STATED TASK: Could you output every line of the listing below word for word, omitting the pictures?

Lines of data:
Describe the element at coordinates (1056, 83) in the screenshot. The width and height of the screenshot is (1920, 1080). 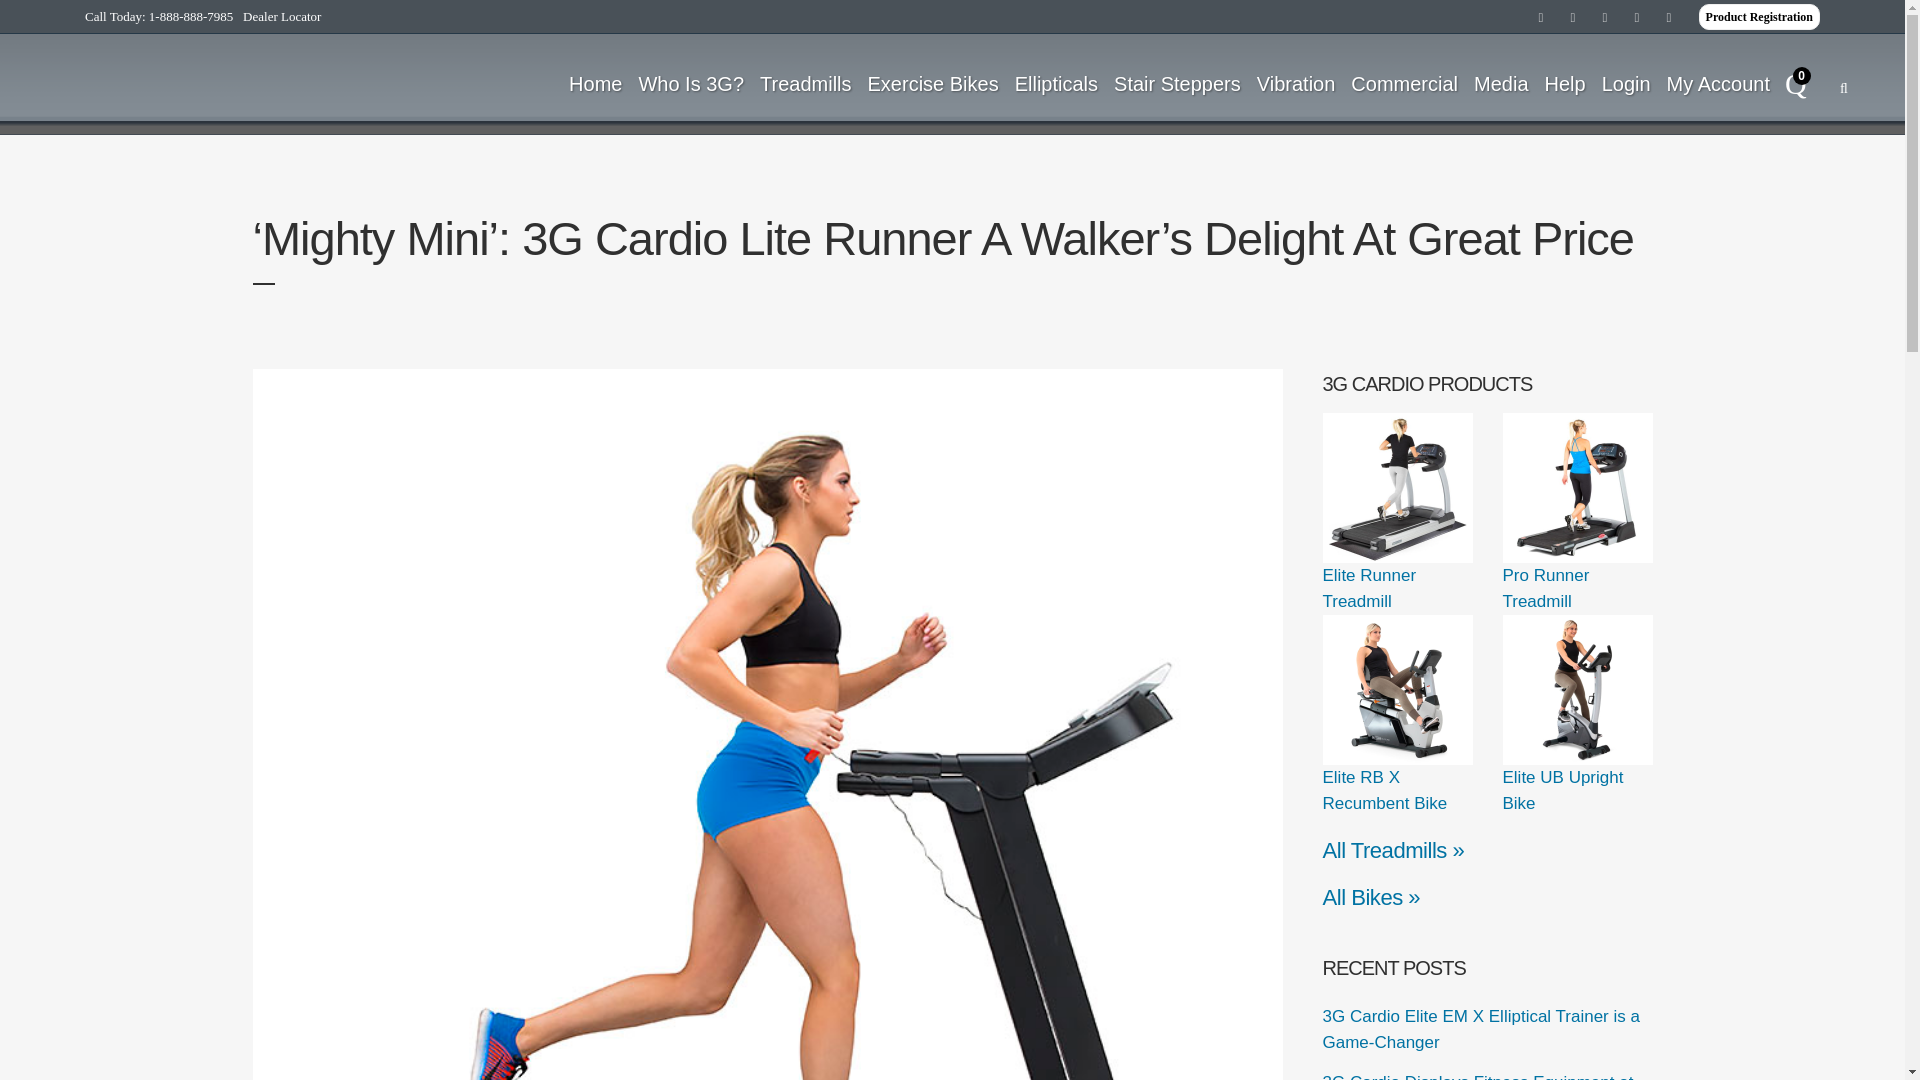
I see `Ellipticals` at that location.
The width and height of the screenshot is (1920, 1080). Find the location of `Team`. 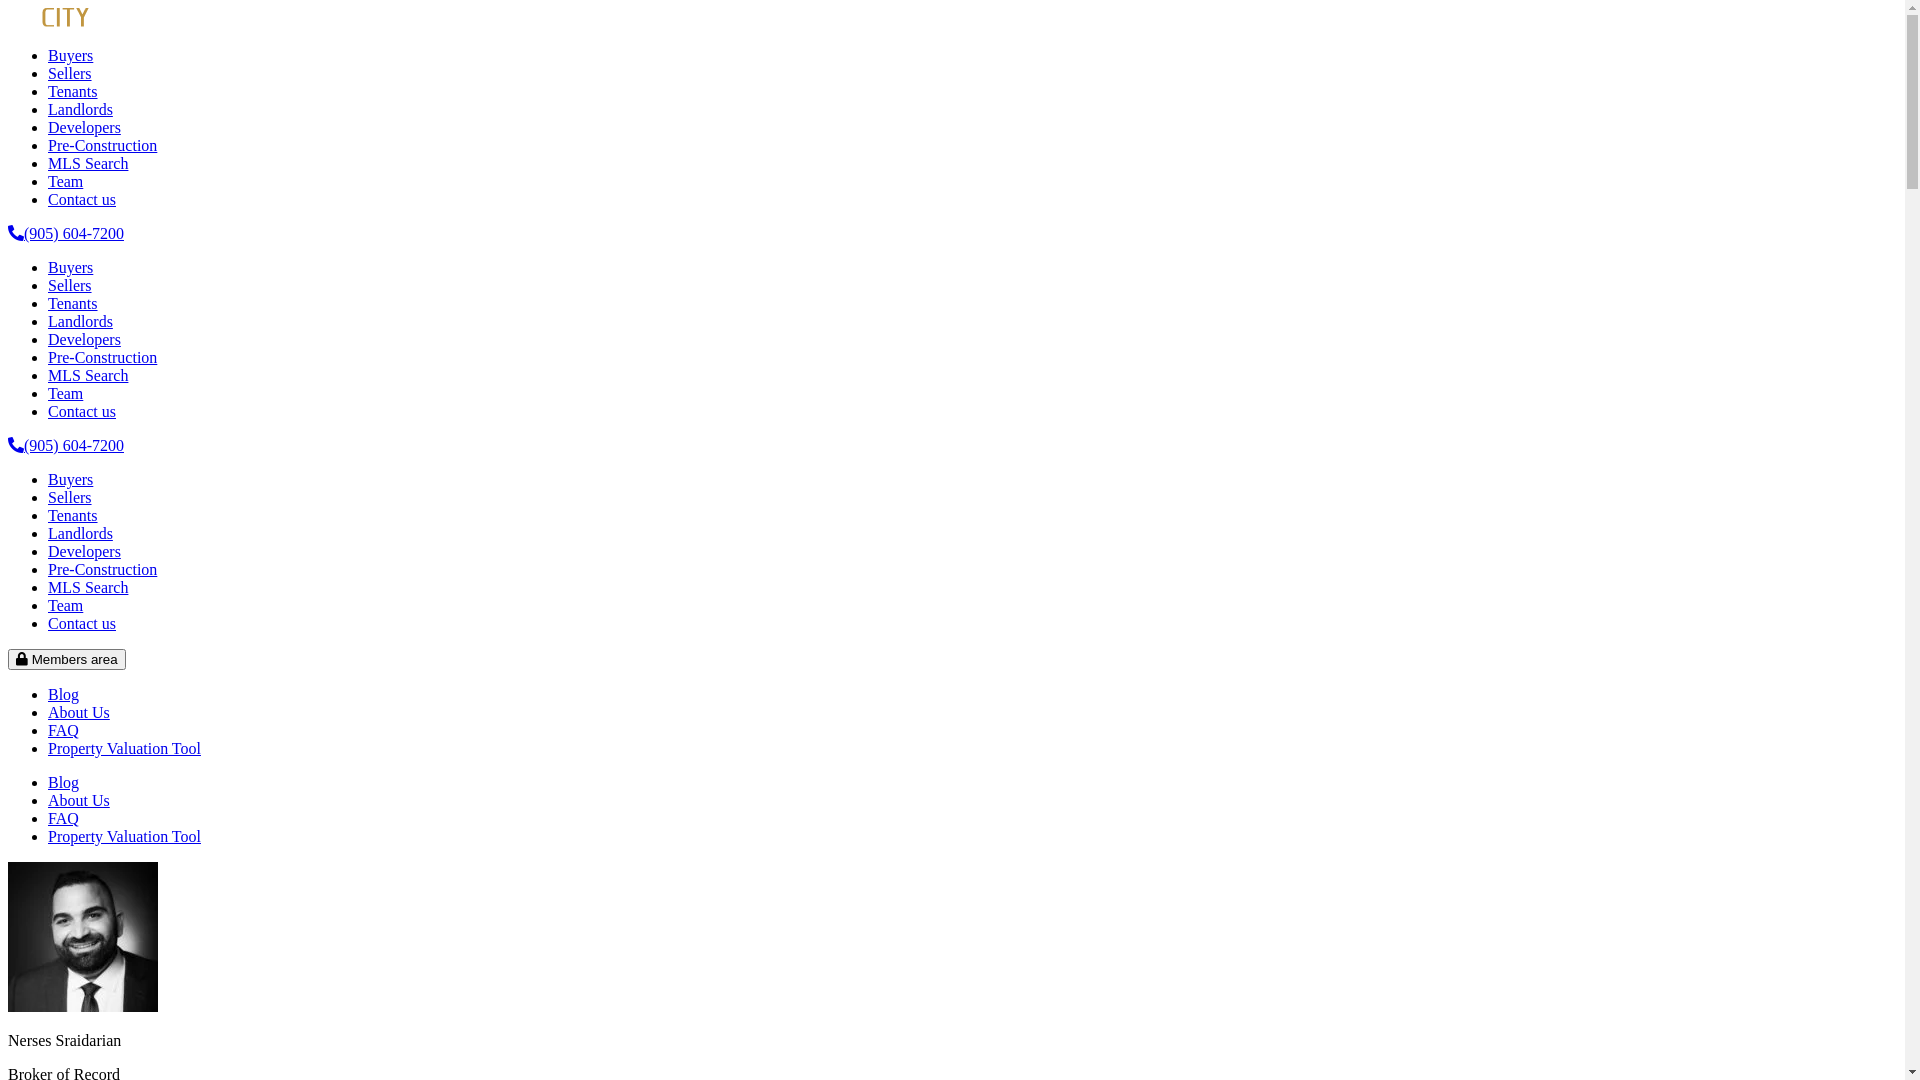

Team is located at coordinates (66, 182).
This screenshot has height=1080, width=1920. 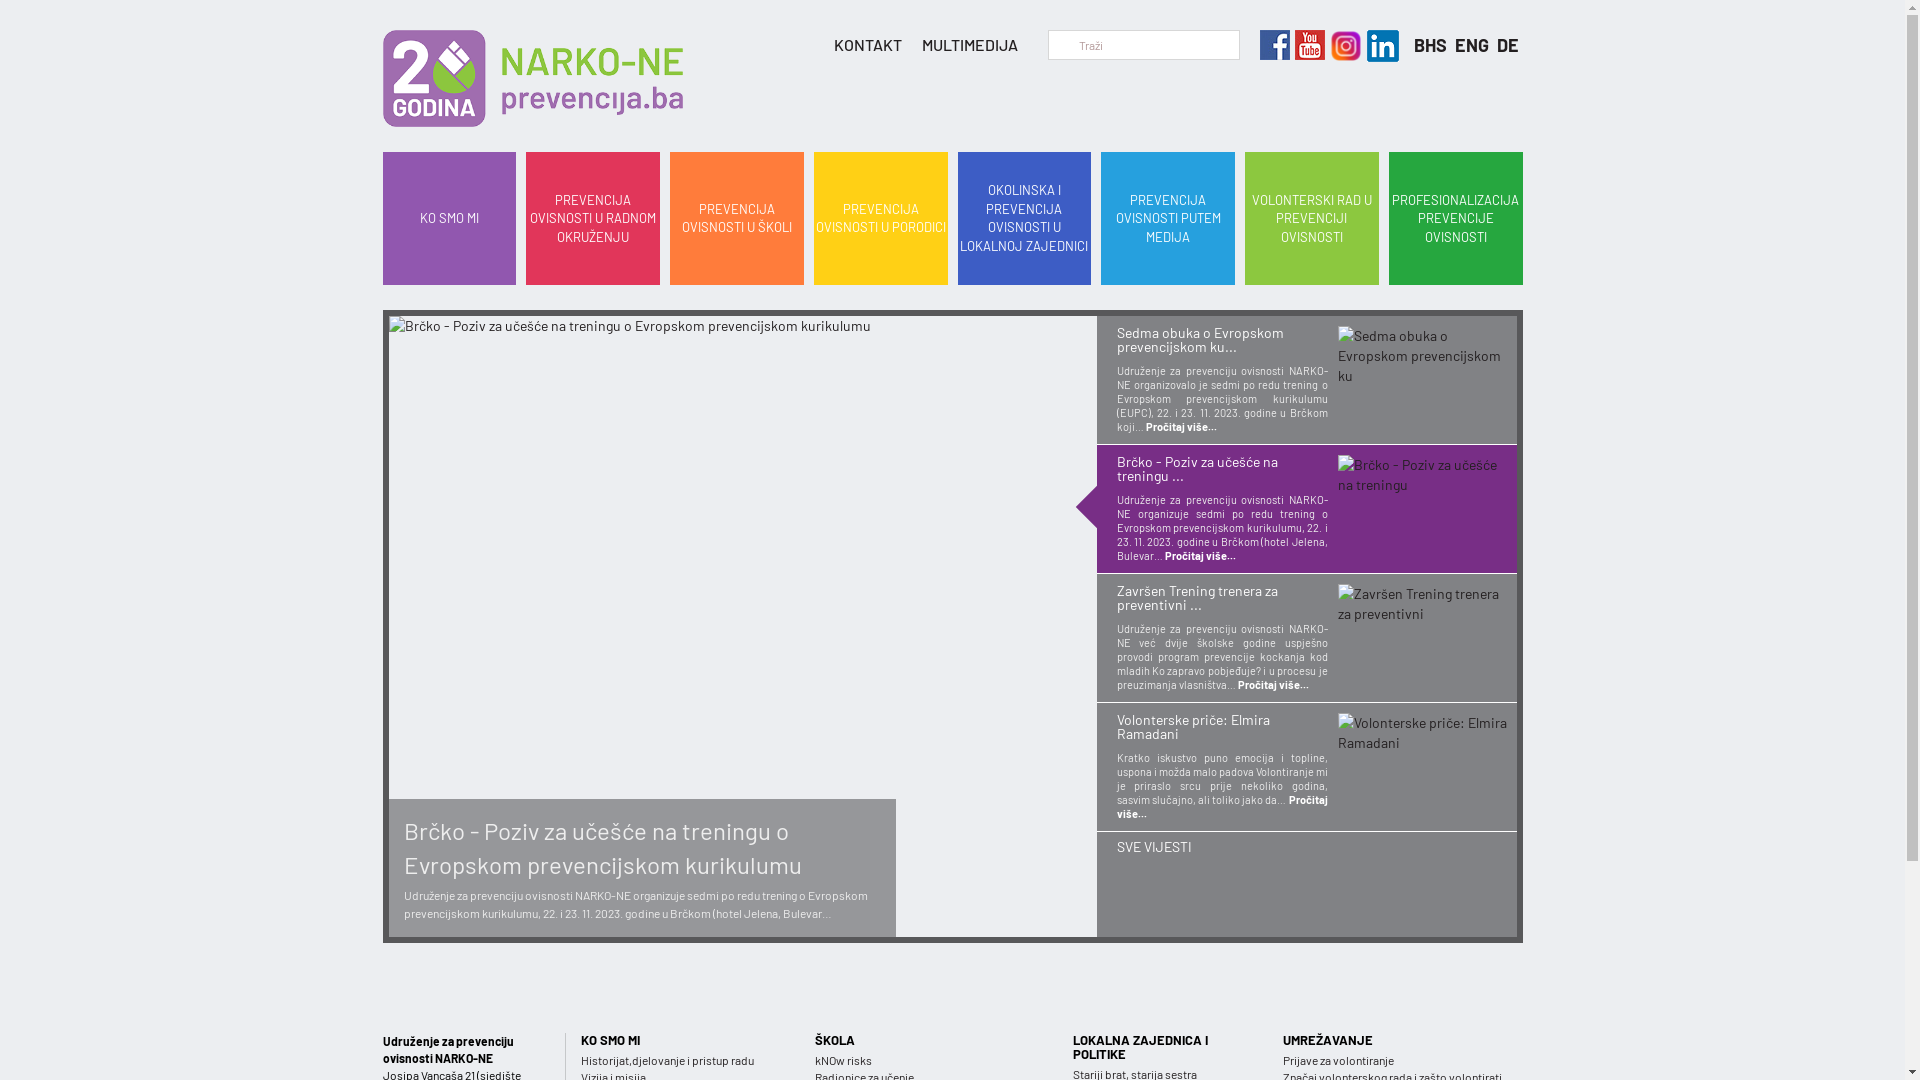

SOLUTION BELOW:
Describe the element at coordinates (1056, 83) in the screenshot. The width and height of the screenshot is (1920, 1080). 
I see `Ellipticals` at that location.
The width and height of the screenshot is (1920, 1080). Find the location of `Team`. 

Team is located at coordinates (66, 182).
This screenshot has height=1080, width=1920. 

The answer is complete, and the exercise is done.